Tom was intrigued with Viking culture and folklore. He loved the artwork, the history and mythology and could be found sketching Viking inspired design ideas for tattoos. He could also imitate celebrity voices, like Christopher Walken, Al Pacino and Steve Erwin.
Tom was funny, intelligent, well read, creative, and had a big heart. He loved animals and volunteered with a Wolf-dog rescue sanctuary. He had a desire to go to AB Tech for Veterinary Assisting, and eventually train as a wildlife rehabilitator or Veterinarian.
As a young teenager, Tom began having migraine headaches. They were so severe he couldn’t attend school and withdrew at 16, later getting his GED. He became severely depressed and was ultimately put on psychiatric medications as well as opioids, the only medication that gave him relief, but which also led to his becoming addicted. In time, he needed larger quantities than he was prescribed and started abusing other drugs as well.
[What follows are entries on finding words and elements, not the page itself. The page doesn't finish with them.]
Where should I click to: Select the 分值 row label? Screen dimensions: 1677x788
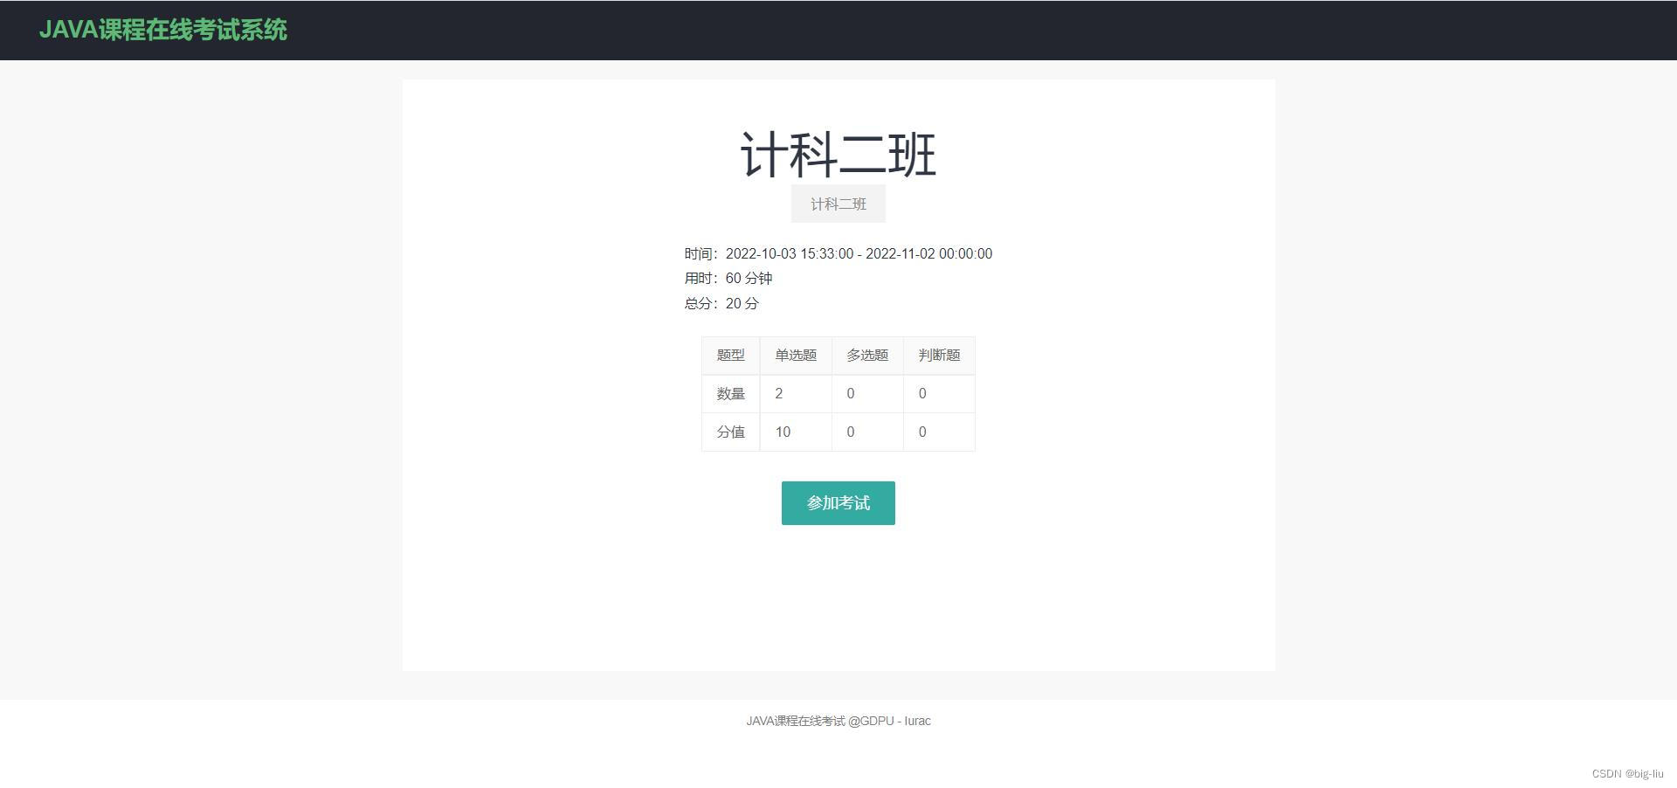(730, 432)
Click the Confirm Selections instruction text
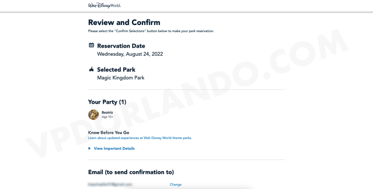 coord(151,31)
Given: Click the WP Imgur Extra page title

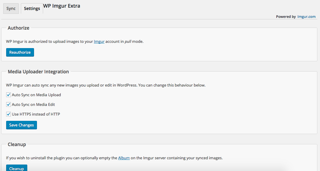Looking at the screenshot, I should [x=62, y=6].
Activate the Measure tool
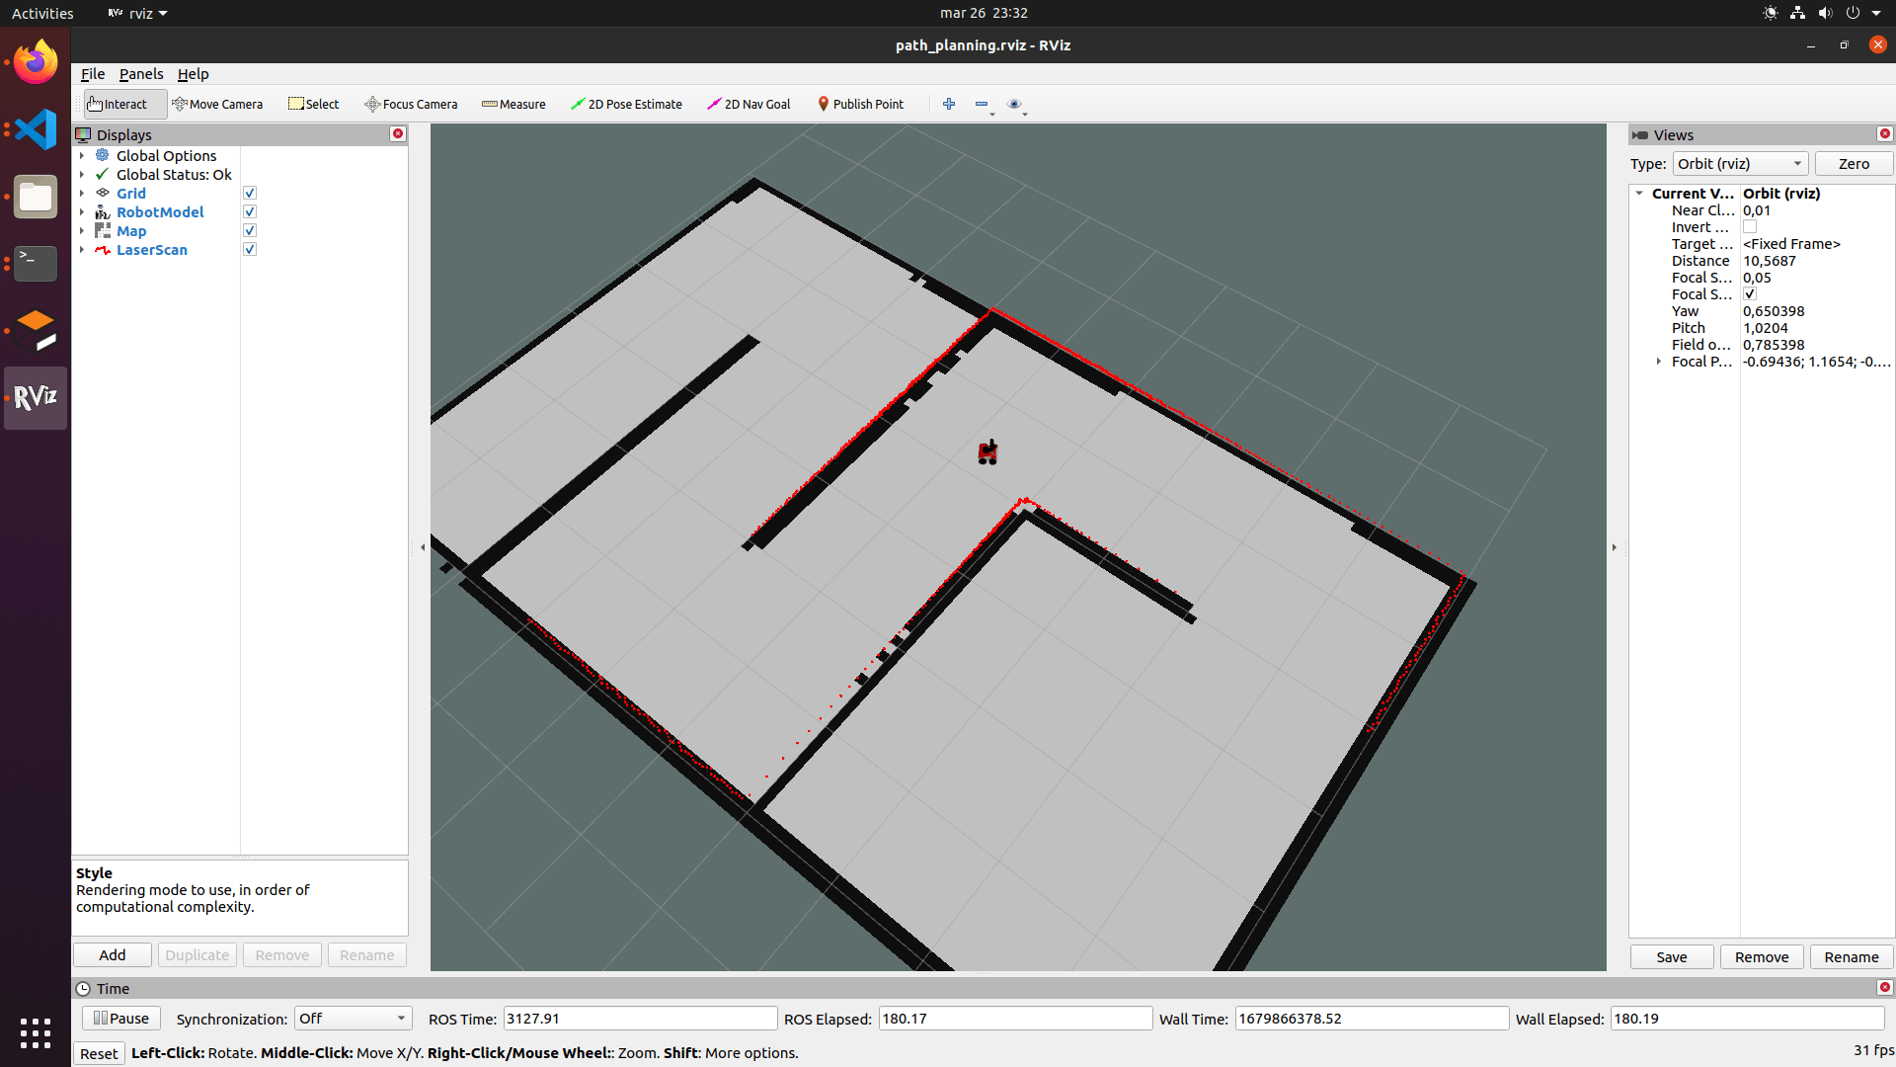The height and width of the screenshot is (1067, 1896). (514, 104)
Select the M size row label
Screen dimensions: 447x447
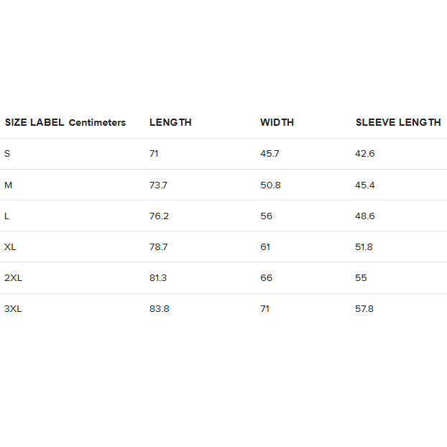click(x=8, y=185)
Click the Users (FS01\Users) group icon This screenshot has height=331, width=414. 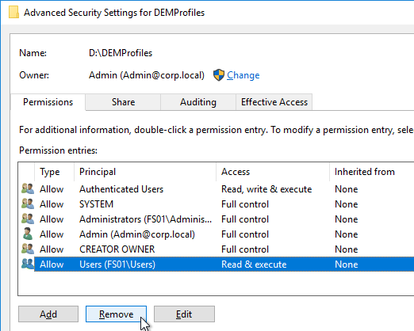point(28,264)
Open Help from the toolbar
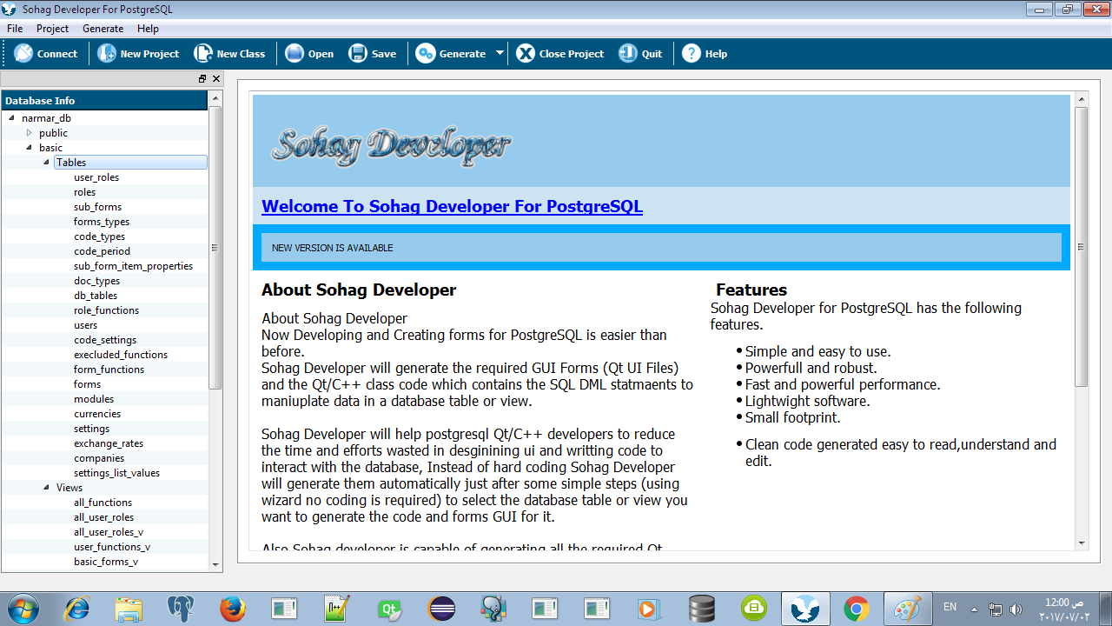Screen dimensions: 1112x626 pos(692,54)
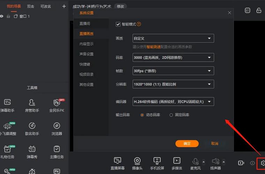Select the 固定码率 radio option
265x174 pixels.
coord(171,115)
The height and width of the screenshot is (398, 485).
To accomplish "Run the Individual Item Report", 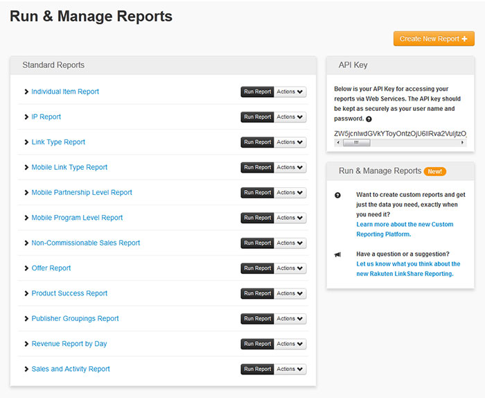I will 257,92.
Tom was a good listener and very supportive of friends, even while dealing with his own anxiety/depression disorder. He had a great deal of empathy for people going through hard times, especially those who were suicidal. Ironically, six months after Tom died, his younger brother, Chris, took his own life. Their mother believes it was Tom’s death that put Chris over the edge.
Much has changed for his parents after losing both their sons. His mother misses talking and laughing with Tom. She also misses his goodnight hugs and hearing him say “I love you.” “It was hard to see the hell he went through. I know Tom carried so much guilt and shame and tried so hard to change. It had a large effect on his self-esteem.
His mother says, “I will never be the same, I will spend the rest of my life learning to heal, and as I do, I will share my story and try my best to help others learn to live after this tragedy happens.” Tom’s parents have started an organization, to honor their sons. They are working to “find solutions to the systemic tragedies caused by poor mental health, drug addiction and the inadequate systems that are presently in place to deal with these problems.”
Thomas’ mother, Susan Ward, provided information for this narrative.